Fibre

Fibre (Credit: Canva)

Updated Oct 26, 2024 | 09:20 PM IST

What Happens If You Eat Too Much Fibre?

SummaryThe recommended daily intake of fibre is 25 grams per day for women and 38 grams per day for men. However, some experts estimate as much as 95 per cent of the population doesn’t ingest this much fibre.

Fibre, also known as roughage, is an important for your overall health. A person needs fibre for digestion, weight control, to manage cholesterol and blood sugar and to stregthen bones. However, have you ever thought what happens when you over-digest it?

The recommended daily intake of fibre is 25 grams per day for women and 38 grams per day for men. However, experts suggest that some experts estimate as much as 95 per cent of the population doesn’t ingest this much fibre. Meanwhile, ingesting too much fibre, while uncommon for most people, can lead to several uncomfortable digestive and health-related side effects.

1. Bloating

Consuming high levels of fibre, especially insoluble fiber found in whole grains, vegetables, and nuts, can increase gas production during digestion, causing bloating. This happens as fibre-rich foods pass through the large intestine and ferment, leading to the buildup of gas.

2. Abdominal Pain

Too much fibre can cause the digestive system to work harder than usual, leading to abdominal cramping or discomfort.

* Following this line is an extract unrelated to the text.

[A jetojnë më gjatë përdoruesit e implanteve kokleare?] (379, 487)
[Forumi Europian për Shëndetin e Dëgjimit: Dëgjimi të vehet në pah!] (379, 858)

This occurs as fiber moves slowly through the intestines, increasing the workload on the digestive muscles.

3. Flatulence (Gas)

Fibre-rich foods, especially legumes, vegetables, and grains, produce gas as they break down in the intestines. This is a normal byproduct of digestion, but excessive fibre can lead to more gas than the body can comfortably handle.

4. Loose Stools or Diarrhea

Soluble fibre, found in oats, beans, and fruits, absorbs water, which can help with regularity. However, too much soluble fiber can lead to overly loose stools or diarrhea, as excess water may remain in the intestines.

5. Constipation

On the flip side, an abrupt increase in fibre without enough water intake can cause constipation. Fiber requires water to move smoothly through the digestive tract, so dehydration or insufficient hydration can lead to harder stools.

6. Temporary Weight Gain

High-fibre foods tend to be bulkier, and consuming too much can lead to temporary weight gain due to water retention and slower movement of fiber through the digestive tract. Additionally, fibre can make you feel fuller, causing temporary bloating.

7. Intestinal Blockage (Especially in People with Crohn’s Disease)

Excessive fibre intake can cause a blockage in the intestines, particularly in people with Crohn’s disease or other inflammatory bowel conditions. Since fibre isn’t fully broken down, it can accumulate, potentially causing an obstruction.

8. Reduced Blood Sugar Levels

Fibre helps slow down the absorption of sugar, leading to more stable blood sugar levels. However, too much fiber may lower blood sugar too drastically, which is a concern for people with diabetes who may be monitoring their blood sugar levels closely.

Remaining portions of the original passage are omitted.